(A block of data)
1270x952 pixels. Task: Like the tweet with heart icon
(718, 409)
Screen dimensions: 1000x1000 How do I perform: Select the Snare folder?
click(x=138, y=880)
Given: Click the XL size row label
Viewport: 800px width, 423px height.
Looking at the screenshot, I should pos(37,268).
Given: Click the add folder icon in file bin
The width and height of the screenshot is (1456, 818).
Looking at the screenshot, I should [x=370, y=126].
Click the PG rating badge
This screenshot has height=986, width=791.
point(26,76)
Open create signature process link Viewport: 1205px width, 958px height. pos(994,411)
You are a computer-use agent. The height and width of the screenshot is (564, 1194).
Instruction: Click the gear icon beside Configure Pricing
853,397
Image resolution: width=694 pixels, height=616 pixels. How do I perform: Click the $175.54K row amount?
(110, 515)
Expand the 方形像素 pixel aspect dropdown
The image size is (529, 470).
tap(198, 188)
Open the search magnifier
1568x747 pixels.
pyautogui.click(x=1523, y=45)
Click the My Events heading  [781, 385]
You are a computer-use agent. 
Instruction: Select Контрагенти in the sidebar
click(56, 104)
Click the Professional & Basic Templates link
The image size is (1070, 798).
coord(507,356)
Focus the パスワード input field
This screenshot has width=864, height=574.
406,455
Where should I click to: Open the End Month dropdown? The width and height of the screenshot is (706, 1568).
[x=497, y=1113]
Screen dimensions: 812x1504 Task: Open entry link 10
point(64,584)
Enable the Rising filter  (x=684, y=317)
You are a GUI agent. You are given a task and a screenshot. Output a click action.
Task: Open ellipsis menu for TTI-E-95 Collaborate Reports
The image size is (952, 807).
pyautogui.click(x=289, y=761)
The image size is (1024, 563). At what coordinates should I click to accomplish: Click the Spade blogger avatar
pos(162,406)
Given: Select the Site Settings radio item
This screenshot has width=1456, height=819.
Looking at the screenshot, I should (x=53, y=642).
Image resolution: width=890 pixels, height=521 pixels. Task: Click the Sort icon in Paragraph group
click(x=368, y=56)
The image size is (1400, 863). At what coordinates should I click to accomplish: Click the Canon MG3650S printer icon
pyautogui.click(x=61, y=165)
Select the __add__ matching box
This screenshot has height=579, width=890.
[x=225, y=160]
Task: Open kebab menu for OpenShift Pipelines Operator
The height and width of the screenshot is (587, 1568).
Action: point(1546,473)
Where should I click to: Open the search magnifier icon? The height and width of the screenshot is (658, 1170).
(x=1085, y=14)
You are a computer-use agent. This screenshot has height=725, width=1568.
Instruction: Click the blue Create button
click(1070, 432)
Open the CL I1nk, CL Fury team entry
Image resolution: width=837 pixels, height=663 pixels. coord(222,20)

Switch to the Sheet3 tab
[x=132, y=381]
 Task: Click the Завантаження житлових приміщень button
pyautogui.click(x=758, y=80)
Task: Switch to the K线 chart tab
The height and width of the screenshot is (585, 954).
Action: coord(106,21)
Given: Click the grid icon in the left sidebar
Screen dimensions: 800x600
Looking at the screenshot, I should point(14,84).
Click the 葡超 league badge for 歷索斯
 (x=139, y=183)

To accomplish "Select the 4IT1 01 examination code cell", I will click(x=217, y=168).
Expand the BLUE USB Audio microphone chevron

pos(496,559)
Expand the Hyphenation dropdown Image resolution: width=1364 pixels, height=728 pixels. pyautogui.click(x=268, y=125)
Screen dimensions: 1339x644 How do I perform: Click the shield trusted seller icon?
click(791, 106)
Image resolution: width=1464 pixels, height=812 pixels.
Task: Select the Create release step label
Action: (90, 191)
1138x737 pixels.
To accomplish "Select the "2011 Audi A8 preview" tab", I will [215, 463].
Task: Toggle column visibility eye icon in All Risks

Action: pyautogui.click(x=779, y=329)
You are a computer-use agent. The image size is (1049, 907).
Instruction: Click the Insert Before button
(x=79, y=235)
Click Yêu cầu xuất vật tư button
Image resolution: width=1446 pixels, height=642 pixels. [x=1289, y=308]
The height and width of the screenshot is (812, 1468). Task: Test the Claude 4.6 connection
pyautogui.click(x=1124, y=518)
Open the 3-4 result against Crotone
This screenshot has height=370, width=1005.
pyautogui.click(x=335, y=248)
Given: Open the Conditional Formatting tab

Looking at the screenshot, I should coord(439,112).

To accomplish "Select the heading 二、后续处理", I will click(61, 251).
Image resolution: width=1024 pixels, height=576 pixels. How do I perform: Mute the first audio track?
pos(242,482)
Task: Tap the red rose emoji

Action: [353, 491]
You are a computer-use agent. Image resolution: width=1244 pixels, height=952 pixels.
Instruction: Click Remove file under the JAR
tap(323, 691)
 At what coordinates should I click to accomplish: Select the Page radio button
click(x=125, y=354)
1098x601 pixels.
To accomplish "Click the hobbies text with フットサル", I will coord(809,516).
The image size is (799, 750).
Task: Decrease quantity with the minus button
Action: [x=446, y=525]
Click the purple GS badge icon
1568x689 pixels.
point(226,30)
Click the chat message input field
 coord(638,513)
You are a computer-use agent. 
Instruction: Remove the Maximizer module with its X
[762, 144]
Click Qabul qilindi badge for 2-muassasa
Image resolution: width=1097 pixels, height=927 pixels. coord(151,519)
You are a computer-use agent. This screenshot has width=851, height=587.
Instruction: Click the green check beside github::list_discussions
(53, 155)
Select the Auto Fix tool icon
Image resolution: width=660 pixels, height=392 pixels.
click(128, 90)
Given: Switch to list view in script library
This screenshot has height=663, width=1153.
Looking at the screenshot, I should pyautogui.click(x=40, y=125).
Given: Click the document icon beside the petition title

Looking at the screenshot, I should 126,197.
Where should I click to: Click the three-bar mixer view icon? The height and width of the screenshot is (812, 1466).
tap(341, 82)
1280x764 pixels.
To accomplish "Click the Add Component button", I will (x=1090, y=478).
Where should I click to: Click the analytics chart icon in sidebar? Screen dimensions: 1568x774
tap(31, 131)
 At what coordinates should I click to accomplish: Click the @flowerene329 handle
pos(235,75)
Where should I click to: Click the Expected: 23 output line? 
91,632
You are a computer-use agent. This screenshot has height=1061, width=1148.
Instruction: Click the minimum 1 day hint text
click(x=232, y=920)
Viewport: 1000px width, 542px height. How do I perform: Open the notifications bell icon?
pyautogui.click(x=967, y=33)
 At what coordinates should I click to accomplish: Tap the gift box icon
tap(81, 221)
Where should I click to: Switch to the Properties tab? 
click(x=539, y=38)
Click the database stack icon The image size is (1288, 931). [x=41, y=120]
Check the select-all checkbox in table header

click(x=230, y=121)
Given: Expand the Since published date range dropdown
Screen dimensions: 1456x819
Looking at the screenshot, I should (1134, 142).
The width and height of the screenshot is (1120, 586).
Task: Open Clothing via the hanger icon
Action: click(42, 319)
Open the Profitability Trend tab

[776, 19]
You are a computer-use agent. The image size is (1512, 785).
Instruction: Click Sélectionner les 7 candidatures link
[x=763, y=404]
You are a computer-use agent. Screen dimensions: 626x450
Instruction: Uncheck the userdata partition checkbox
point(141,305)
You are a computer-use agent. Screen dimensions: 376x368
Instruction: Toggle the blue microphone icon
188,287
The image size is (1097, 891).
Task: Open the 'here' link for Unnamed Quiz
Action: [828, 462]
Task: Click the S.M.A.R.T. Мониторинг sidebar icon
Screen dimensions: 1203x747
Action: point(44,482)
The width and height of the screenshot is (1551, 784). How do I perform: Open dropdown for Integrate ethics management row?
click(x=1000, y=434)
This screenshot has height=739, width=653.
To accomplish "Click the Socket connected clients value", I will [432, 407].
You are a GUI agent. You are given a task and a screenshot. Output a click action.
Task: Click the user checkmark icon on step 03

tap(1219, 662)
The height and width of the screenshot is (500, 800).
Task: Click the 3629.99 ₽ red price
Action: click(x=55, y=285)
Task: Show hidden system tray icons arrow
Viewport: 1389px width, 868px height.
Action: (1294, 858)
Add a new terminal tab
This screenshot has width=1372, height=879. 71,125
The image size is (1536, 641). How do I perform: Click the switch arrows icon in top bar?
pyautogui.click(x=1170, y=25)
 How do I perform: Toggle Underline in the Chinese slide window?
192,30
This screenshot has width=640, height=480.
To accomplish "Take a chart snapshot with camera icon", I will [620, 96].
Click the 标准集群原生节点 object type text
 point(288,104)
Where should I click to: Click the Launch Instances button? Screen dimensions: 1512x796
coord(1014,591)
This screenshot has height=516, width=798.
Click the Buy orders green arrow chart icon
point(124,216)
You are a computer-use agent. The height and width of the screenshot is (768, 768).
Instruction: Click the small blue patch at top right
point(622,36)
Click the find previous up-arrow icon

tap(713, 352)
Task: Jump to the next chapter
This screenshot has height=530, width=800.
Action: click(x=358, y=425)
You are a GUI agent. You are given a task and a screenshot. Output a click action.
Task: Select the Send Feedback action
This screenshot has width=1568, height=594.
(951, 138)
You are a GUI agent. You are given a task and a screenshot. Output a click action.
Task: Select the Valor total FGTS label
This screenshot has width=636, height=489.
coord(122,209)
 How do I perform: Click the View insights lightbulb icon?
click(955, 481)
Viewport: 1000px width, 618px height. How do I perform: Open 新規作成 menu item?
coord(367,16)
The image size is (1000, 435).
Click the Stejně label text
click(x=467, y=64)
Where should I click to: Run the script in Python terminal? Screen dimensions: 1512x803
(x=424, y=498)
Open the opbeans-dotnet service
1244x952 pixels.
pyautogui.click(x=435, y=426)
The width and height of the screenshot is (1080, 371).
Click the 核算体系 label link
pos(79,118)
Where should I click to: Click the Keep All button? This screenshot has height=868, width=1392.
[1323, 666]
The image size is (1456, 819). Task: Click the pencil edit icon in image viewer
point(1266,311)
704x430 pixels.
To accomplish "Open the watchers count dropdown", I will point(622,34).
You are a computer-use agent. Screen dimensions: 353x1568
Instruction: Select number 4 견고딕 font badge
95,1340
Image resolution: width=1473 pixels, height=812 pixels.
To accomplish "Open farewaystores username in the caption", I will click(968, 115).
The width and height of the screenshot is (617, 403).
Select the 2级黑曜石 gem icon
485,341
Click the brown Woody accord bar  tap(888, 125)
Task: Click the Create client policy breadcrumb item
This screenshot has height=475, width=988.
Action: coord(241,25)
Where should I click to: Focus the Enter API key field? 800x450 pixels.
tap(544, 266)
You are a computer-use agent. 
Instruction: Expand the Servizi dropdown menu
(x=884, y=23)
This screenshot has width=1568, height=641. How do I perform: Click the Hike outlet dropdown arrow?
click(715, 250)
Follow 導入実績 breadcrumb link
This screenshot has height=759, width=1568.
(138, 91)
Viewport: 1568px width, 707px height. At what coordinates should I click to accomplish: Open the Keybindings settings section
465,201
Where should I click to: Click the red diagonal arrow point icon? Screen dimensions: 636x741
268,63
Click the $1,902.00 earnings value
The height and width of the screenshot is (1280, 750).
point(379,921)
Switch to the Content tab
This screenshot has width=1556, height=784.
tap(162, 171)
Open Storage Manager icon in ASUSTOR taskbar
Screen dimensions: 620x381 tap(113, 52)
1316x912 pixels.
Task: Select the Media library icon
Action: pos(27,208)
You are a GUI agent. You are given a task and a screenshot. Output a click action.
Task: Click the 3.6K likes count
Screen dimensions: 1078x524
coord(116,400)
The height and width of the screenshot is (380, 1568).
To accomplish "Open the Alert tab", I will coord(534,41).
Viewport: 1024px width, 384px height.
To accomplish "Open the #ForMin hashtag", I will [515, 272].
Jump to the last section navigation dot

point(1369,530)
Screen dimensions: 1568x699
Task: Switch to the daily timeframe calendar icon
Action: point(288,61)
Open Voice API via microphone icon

▶ _THE REQUEST_
Update the entries from the start through the line containing "click(x=138, y=880)", inclusive, by replacing "tweet" with "post" and leaving everything else unchanged.

▶ _TASK OUTPUT_
1270x952 pixels. Task: Like the post with heart icon
(718, 409)
Screen dimensions: 1000x1000 How do I perform: Select the Snare folder?
click(x=138, y=880)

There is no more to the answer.